**Required action:** Transcribe exactly every line from the one containing "Viewport: 1175px width, 996px" down to the final line of the listing below, including both, and leave out the rest.

**Materials provided:**

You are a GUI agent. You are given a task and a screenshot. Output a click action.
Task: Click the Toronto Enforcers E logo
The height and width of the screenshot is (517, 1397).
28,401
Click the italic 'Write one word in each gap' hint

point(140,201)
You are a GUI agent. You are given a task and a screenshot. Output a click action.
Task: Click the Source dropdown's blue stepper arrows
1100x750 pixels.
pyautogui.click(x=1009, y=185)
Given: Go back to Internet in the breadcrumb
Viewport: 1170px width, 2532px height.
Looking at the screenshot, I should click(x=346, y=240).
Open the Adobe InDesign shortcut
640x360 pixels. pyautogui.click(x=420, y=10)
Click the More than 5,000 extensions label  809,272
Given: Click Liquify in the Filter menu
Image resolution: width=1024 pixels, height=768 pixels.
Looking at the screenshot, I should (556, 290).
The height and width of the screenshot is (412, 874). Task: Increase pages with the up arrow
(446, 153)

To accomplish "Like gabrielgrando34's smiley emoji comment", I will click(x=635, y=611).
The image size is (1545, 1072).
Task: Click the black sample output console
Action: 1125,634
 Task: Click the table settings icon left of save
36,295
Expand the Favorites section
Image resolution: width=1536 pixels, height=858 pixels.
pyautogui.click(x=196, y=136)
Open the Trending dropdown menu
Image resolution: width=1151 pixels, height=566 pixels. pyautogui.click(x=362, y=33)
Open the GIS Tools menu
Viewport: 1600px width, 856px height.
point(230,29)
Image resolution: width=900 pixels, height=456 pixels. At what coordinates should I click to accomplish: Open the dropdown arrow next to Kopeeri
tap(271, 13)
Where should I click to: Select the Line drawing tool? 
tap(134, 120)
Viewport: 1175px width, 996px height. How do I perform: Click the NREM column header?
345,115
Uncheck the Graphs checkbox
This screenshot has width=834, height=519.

**Output for this task:**
Viewport: 1175px width, 996px height. How do I perform: Click the NREM column header?
345,115
Uncheck the Graphs checkbox
This screenshot has width=834, height=519.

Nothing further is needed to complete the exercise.